Was da dem streitbaren Volk mitunter verborgen bleibt, ist gar nicht zu ermessen. So entstehen immer mehr Lücken im geistigen Kunstbetrieb und die Flut von übelriechender Kloake, mitunter mit brauner Soße vermischt, breitet sich aus über das politisch flach gebürstete Land.
Sind Unruhe stiftende
politische Bücher auch nicht allein der Stein der Weisen, so bilden
sie doch – Sandkorn für Sandkorn, und es werden immer mehr –
einen langsam ansteigenden Damm gegen Verdummung und Ablenkung von
wesentlichen gesellschaftlichen Fragen.
Trotzdem das Vergnügen:
Du schreibst was das Zeug hält, was dir auf der Seele brennt, was
dir nicht passt, was dich freut, was dich empört – und keiner
behindert dich. Keiner redigiert, keiner verwirft. Da stehst du nun
allein auf weiter Flur – im Netz fliegen sie herum, deine Gedanken,
setzen sich mal hier mal dort nieder. Das siehst du an den tausenden
Hits. Dann kommt eine zustimmende Meinung, dann auch mal ein
geistiger Hinterwäldler und schimpft dich einen alten Betonklotz,
einen Ewiggestrigen, ohne auch nur zu ahnen, dass es genau
andersherum ist...
So kann man unbehelligt
zahlreiche Buchtipps, die vor allem oft genug in der scharfen
Linkskurve liegen, ins Netz stellen. Da darfst´e schreiben oder
quasseln bis der Bildschirm qualmt, schimpfen, randalieren, die
Politik fertigmachen, demonstrieren. Alles
wird im pluralistischen System zugelassen, alles vermarktet, alles
ist verfügbar: Der größte parfümierte Leichen-Tuch-Quatsch, der
größte Unsinn, die größte Lüge.
Die
angepriesene Vielfalt soll für Demokratie stehen. Das ist
irritierend. Und bemäntelt gleichzeitig die wahren Absichten der
oberen Zehntausend nach Macht und Profit auf Kosten des Sozialen.

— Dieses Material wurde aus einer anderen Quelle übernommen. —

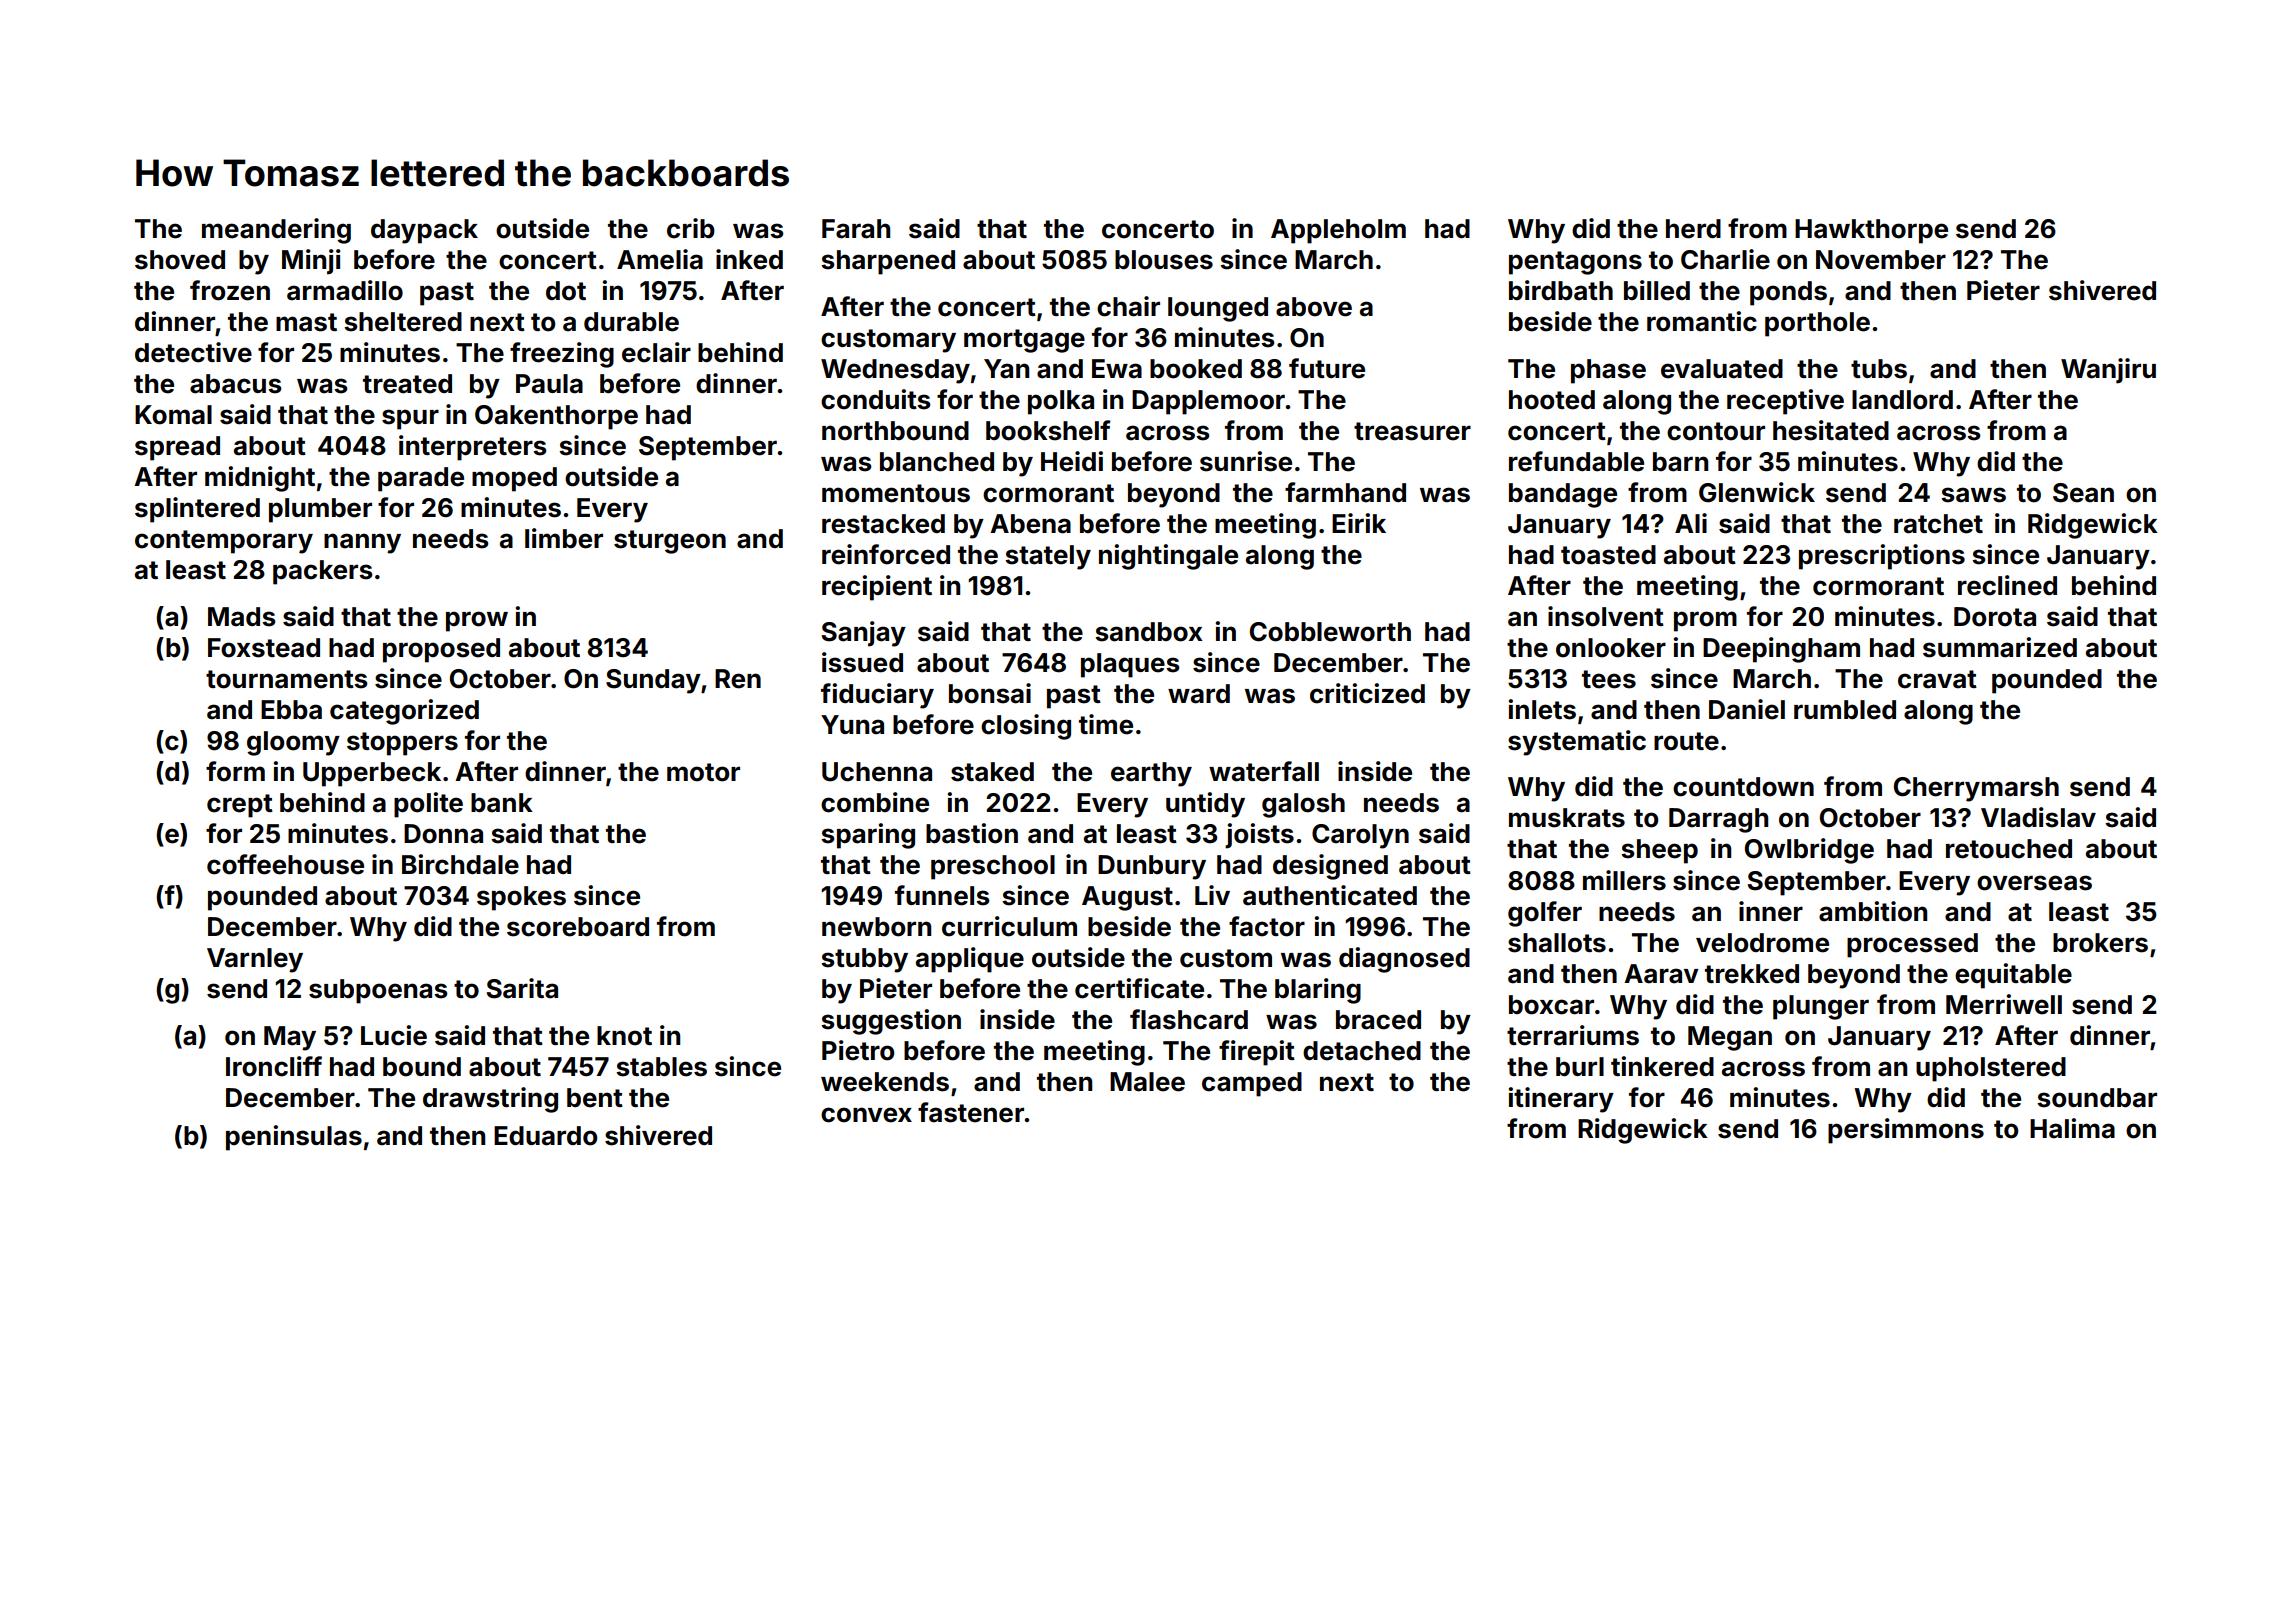  What do you see at coordinates (1873, 911) in the image?
I see `ambition` at bounding box center [1873, 911].
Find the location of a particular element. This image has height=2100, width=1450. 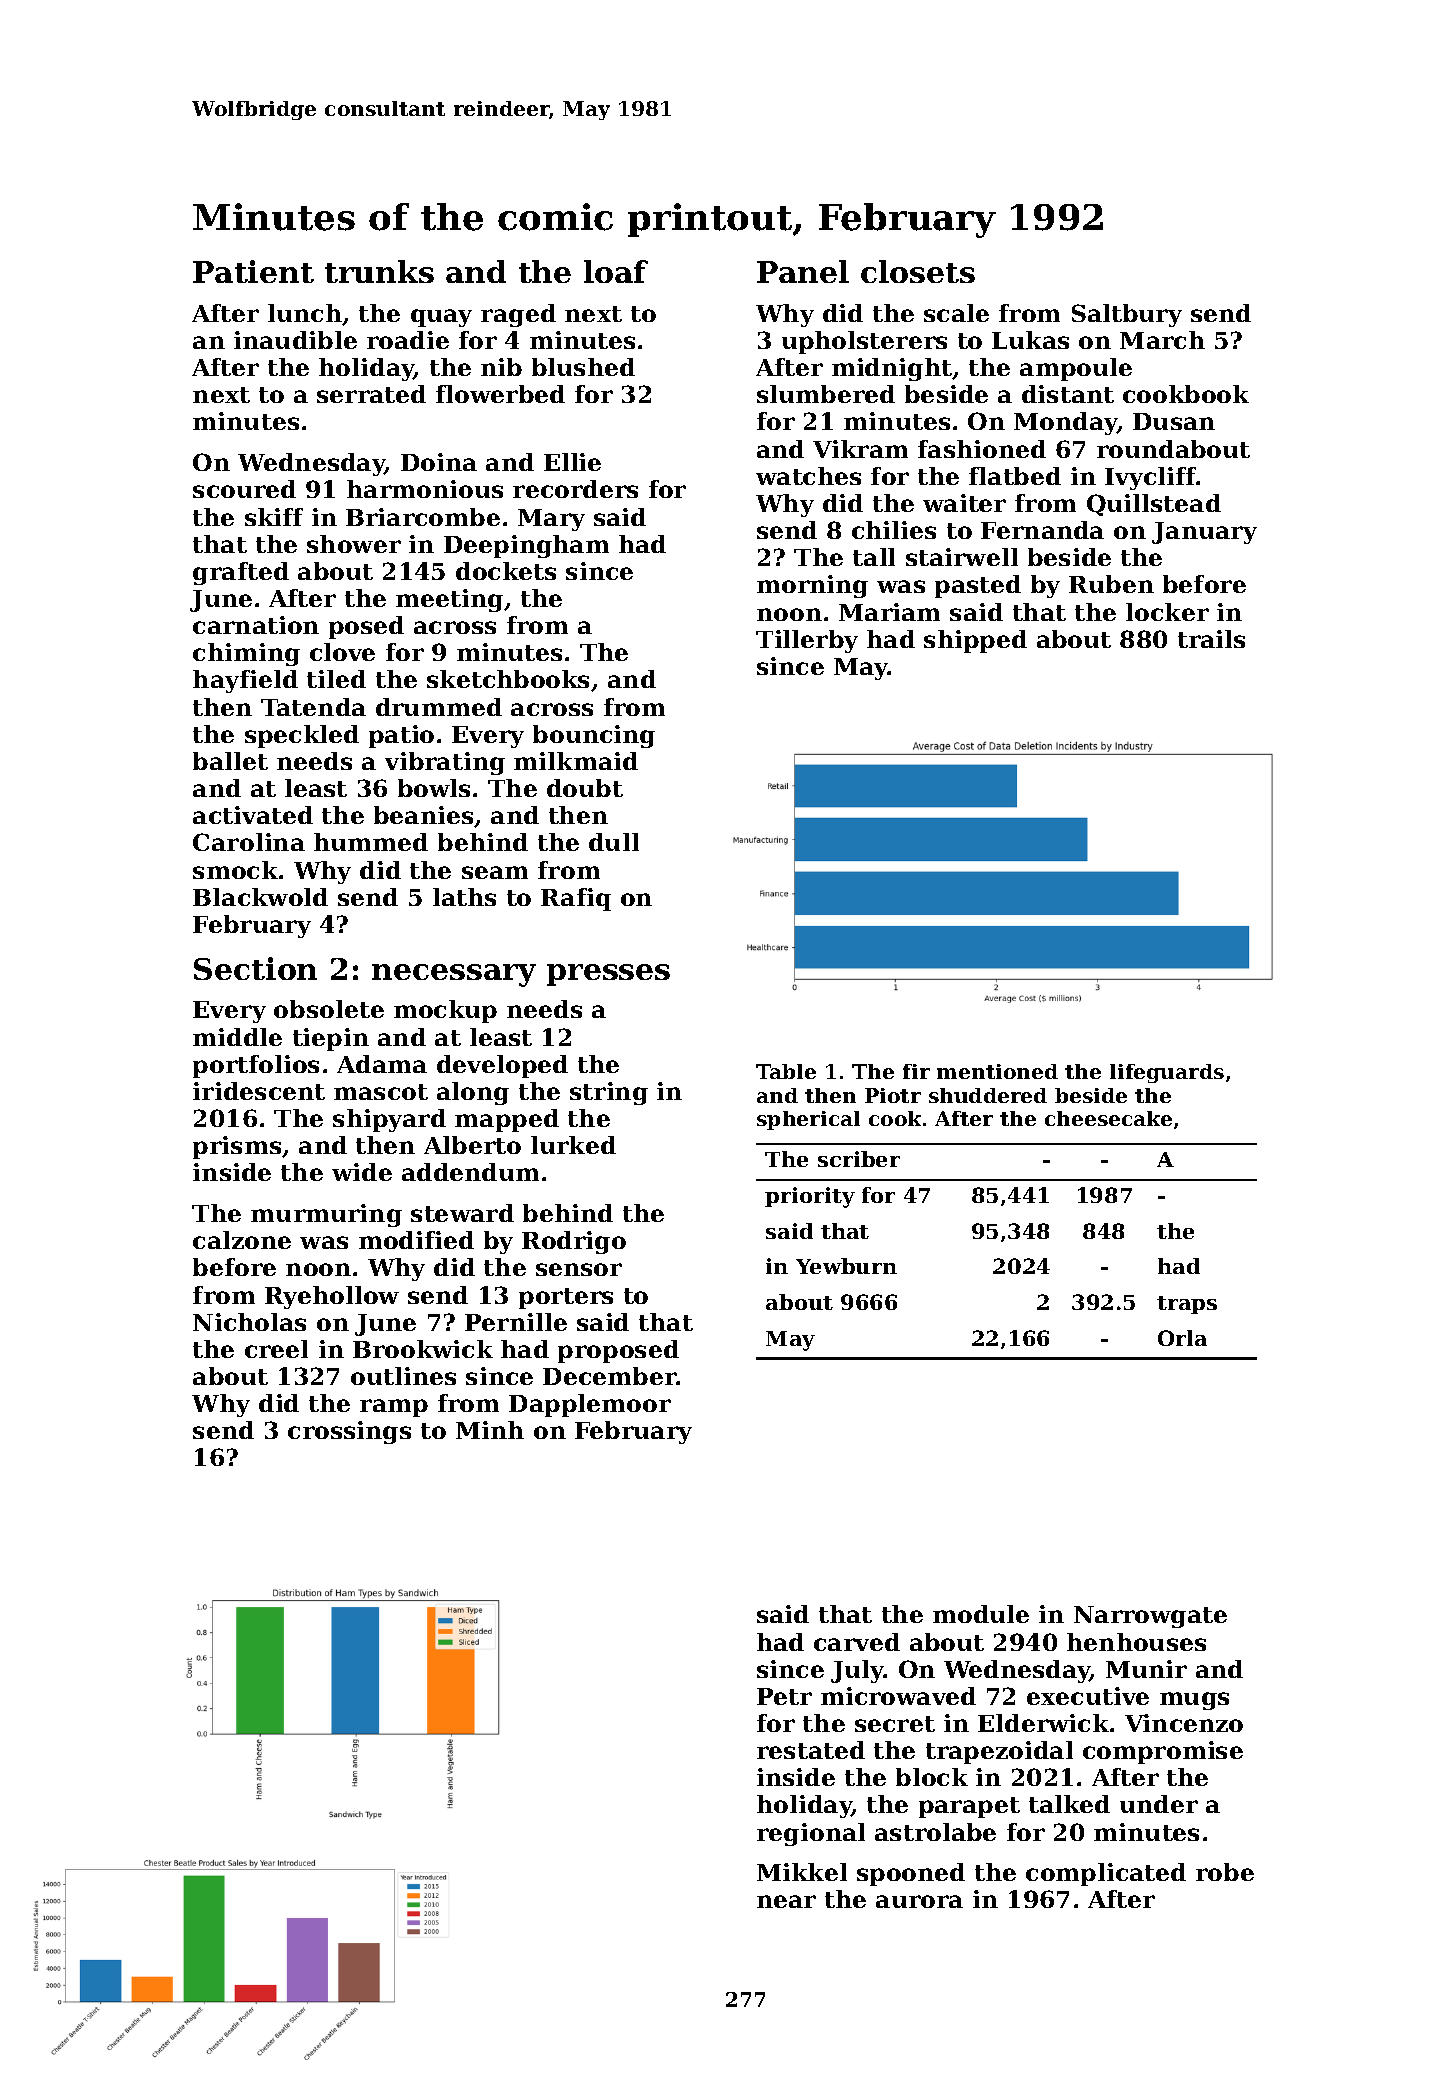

Verzettelung, Vereinzelung, Reduzierung auf´s Detail, die
Entpolitisierung, die Negierung des Gesamtzusammenhangs – das ist
Ideologie der schlimmsten Art, das ist Methode. Warum? Weil das Ende
der Geschichte ausgerufen ist. Keine Veränderungen mehr. Genug.
Alles bleibt beim Alten. Diese
geduldete „Offenheit“ und „Meinungsfreiheit“ sind der
geistigen Kommerz-Treibjagd durch Politik und Medien geschuldet. Was
ist eine Hochwassergefahr, die gebändigt werden kann, gegen eine
mächtiger werdende geistige Kloaken-Flut?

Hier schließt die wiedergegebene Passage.